图1 pBlu-mHLJR0901的酶切鉴定Fig.1 Identification of pBlu-mHLJR0901 by restriction enzyme digestion

2.2 REV的拯救 将pBlu-mHLJR0901转染CEF，由于REV不引起细胞病变(CPE)，每隔7 d传代，共传3代～5代。对盲传的细胞转染物进行鉴定，确定是否获得拯救病毒。

2.3 拯救的病毒粒子鉴定

2.3.1 间接免疫荧光 重组质粒转染CEF细胞以及盲传过程中，均没有出现CPE。鸡抗REV多克隆抗体介导的间接免疫荧光检测拯救的盲传第5代病毒，可观察到绿色特异性荧光，而正常细胞对照未观察到荧光(图2)。

2.3.2 PCR及分子标签测定 以拯救的REV第5代总细胞DNA为模板进行PCR扩增得到了预期的约1800 bp的片段(图略)。
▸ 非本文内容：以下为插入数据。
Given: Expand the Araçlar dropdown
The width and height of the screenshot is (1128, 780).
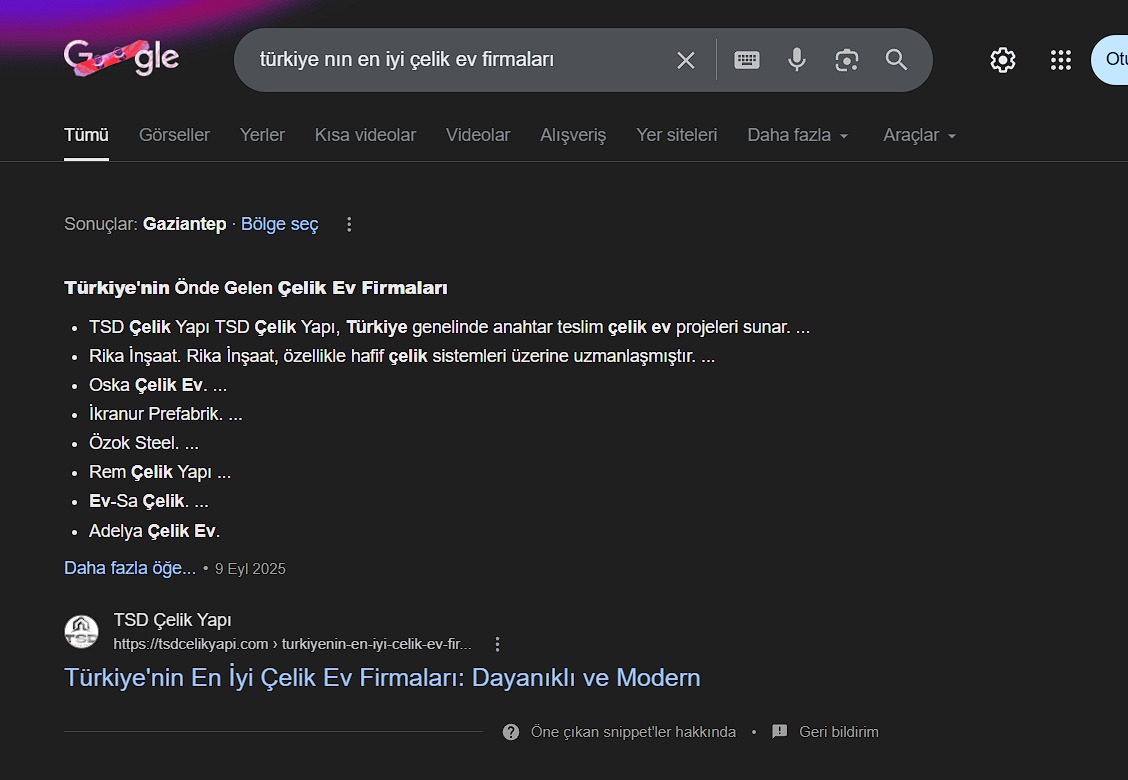Looking at the screenshot, I should point(919,135).
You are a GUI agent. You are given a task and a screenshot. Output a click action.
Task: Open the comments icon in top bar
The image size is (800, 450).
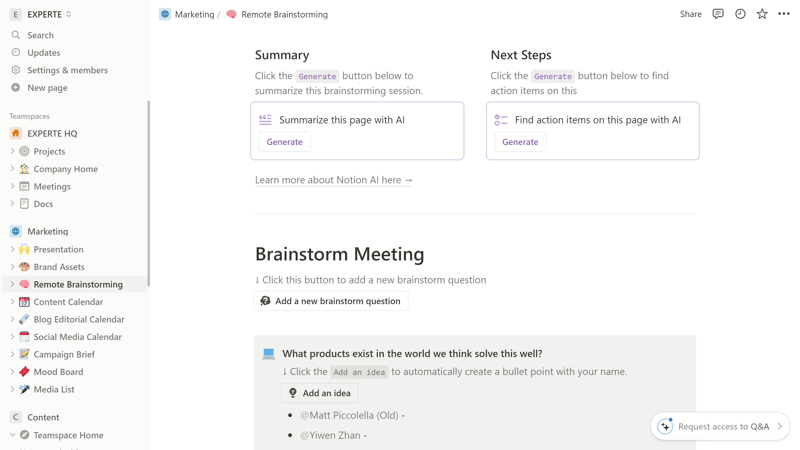pyautogui.click(x=718, y=14)
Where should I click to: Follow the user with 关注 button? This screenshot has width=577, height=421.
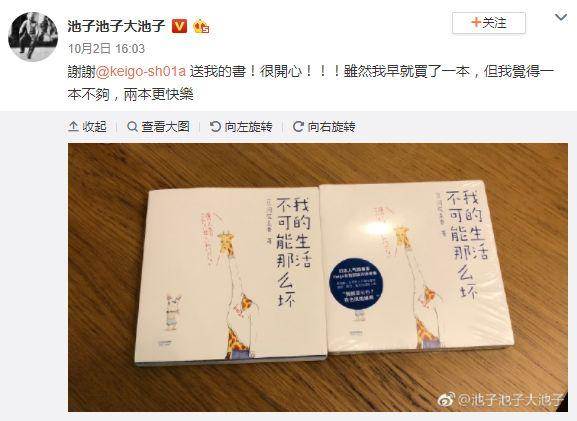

测序结果显示，分子标签(C2250G)存在(图 3)。

2.3.3 电镜检查 电镜下可观察到rHLJR0901细胞培养物中存在直径80 nm～100 nm有囊膜的病毒粒子(图4)，与REV的形态结构一致。而未接毒细胞对照在电镜下没有观察到病毒粒子。

2.4 拯救的REV复制动力学 复制动力学曲线显示，拯救的REV rHLJR0901与亲本毒HLJR0901在CEF细胞上具有相似的复制特性，接毒后7 d的病毒效价可达105TCID50/mL以上，两者之间无显著性差异(图 5)。

3 讨 论

本研究采用SOE PCR的方法将我国东北REV分离株HLJR0901全基因组拼接，构建了感染性克隆 pBlue-mHLJR0901，转染 CEF获得拯救病毒。REV属于反转录病毒，前病毒全基因组克隆被转染于CEF后，即可利用宿主细胞的RNA聚合酶Ⅱ，启动转录、翻译过程，并最终完成病毒的包装和释放。所以在设计REV感染性克隆时，不用额外考虑启动子和核酶序列等修饰因子。为鉴别拯救的REV和野毒，本研究采用定点突变的方法在基因组中引入了单点突变C2250G作为分子标签，该突变将MscⅠ限制性酶切位点(TGGCCA)突变消除。经序列分析，HLJR0901株及其它REV毒株如：APC-566(DQ387450)、HA9901(AY842951)、HLJ07I(GQ375848)、3122/03(DQ513316)、3295/04(DQ513317)、chicken/3337/05(FJ439120)、goose/3410/06(FJ439119)、PCR92(DQ237901)、FA(AF246698)、SNV(DQ003591)等在该位置均存在MscⅠ限制性酶切位点(TGGCGA)，而本实验拯救的毒株rHLJR0901无此位点。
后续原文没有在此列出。